Fort heureusement pour M. Richepin, le bourgeois est bon homme. Il pardonne beaucoup au talent. Aujourd’hui comme jadis, en pleine saison du naturalisme comme aux beaux jours du romantisme, il lui plaît assez d’être battu. On lui dit qu’il n’entend goutte aux choses d’art ni de poésie, il en rit et il achète. On le traite de haut en bas, comme un indigne de dénouer seulement les cordons de souliers du gueux, il s’épanouit la rate et il enlève l’édition. Rien de mieux, mais il faut savoir s’arrêter à propos. Autrement, par excès de haine d’une prétendue convention, il arrive que l’on tombe insensiblement soi-même dans l’artificiel et dans le convenu. C’est qu’à dire le vrai, s’il est permis au début, et surtout quand on écrit envers, d’avoir contre la bêtise humaine de généreux accens d’indignation, il n’est permis ni de vivre longtemps ni de voir beaucoup sans trouver les excellentes, les honnêtes, les respectables raisons des choses dont on se moquait le plus, avec le plus de verve et d’amertume. Pour ne citer qu’un seul exemple, on passera volontiers cette strophe au poète, et vingt autres semblables :

— Ils disent, en se rengorgeant :
« Vous n’êtes pas de ma famille,
Sans-le-sou, voyez mon argent,
Tope, vous n’aurez pas ma fille. »


Mais on pardonnera, moins aisément au romancier de n’avoir que des railleries pour cette vertu de l’épargne, si française, garantie de l’indépendance, sauvegarde de la dignité, et qui tant de fois déjà dans notre histoire nationale n’a pas été moins qu’un instrument de patriotisme et de liberté. M. Richepin n’aurait-il pas encore ouvert les yeux à cette évidence ? On serait tenté de le croire quand on sort de lire Madame André[1]. Sa prose ne vaut pas ses vers, son roman ne vaut pas sa Chanson.
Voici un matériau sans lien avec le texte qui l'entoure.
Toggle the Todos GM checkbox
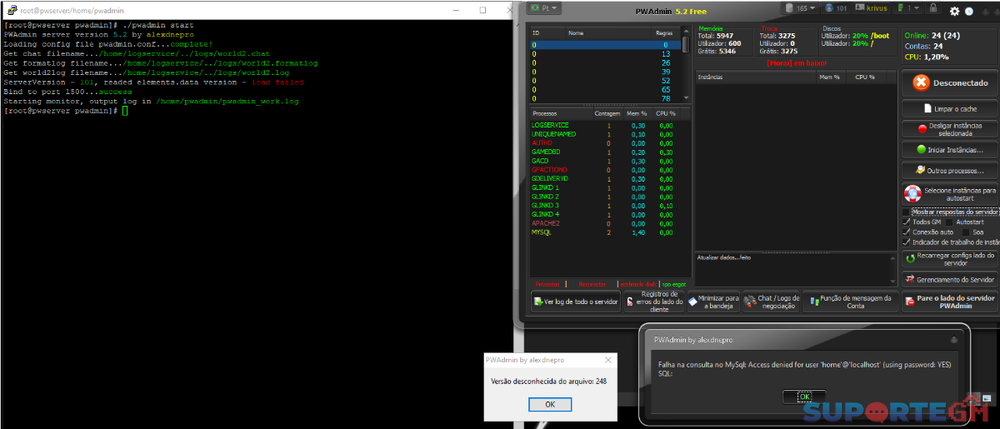 pyautogui.click(x=907, y=222)
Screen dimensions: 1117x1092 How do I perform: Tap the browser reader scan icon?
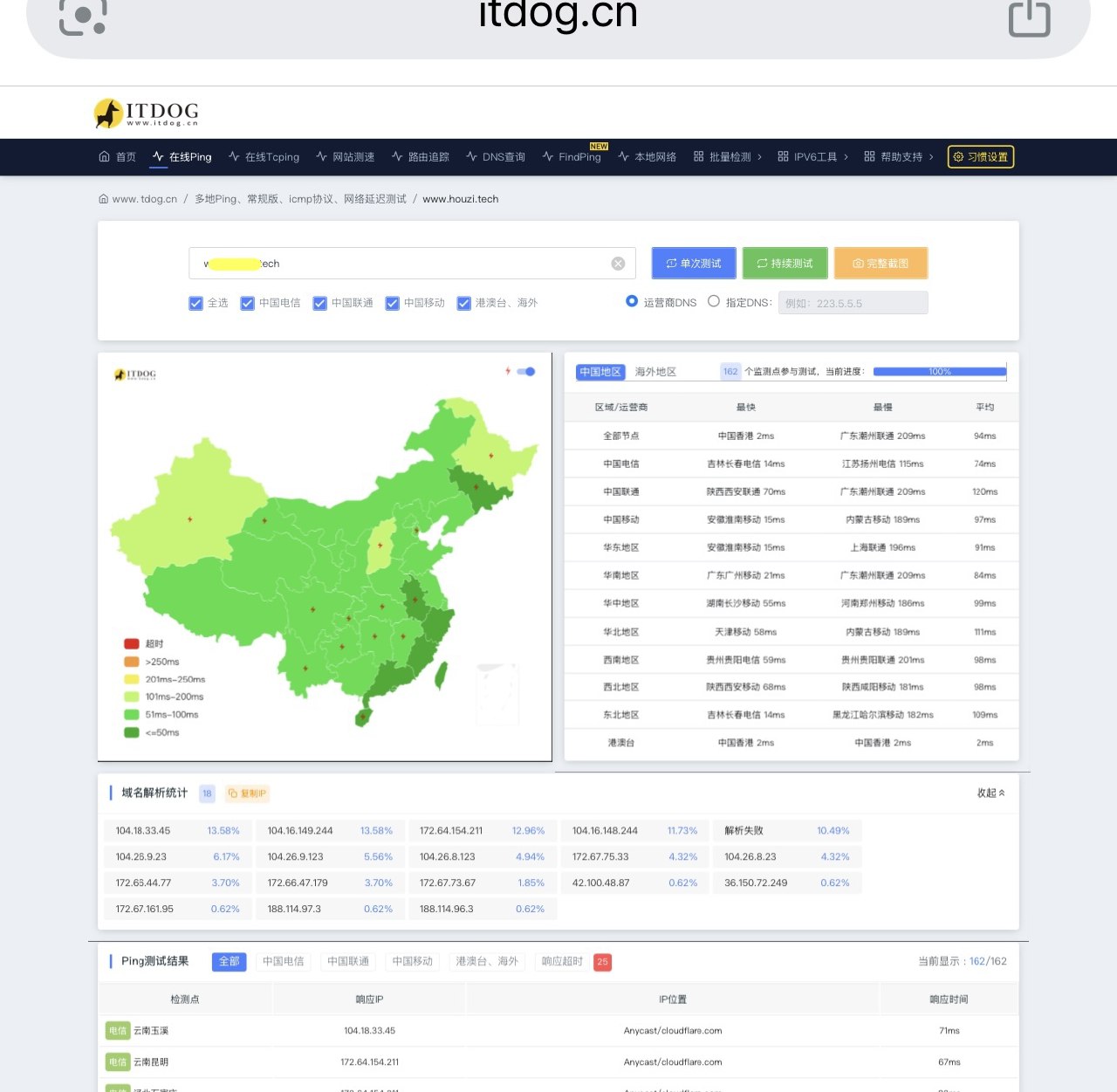(x=83, y=17)
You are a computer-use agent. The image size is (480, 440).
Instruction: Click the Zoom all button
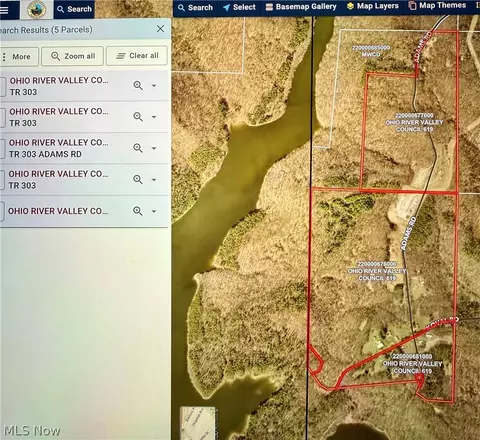pos(73,56)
Lorsqu’on veut donner au lecteur quelque idée d’un roman, d’ordinaire on commence par en débrouiller l’intrigue et l’on ne parle guère qu’en dernier lieu du style et de la manière de l’écrivain. Renversons une fois le procédé. Commençons par étudier ce genre de style. Il n’est pas nouveau, mais, il est le genre de toute une jeune école où l’on apprend à écrire d’abord, et plus tard, ou jamais, à penser. Si l’on y fait des vers, ce n’est pas qu’en effet on ait quelque chose à chanter, c’est, pour s’exercer au maniement des mots, des rimes et des rythmes, et, si l’on écrit un roman, ce n’est pas que, l’on ait rencontré sur sa route un

  1. Madame André, 1 vol. in-18. M. Dreyfous.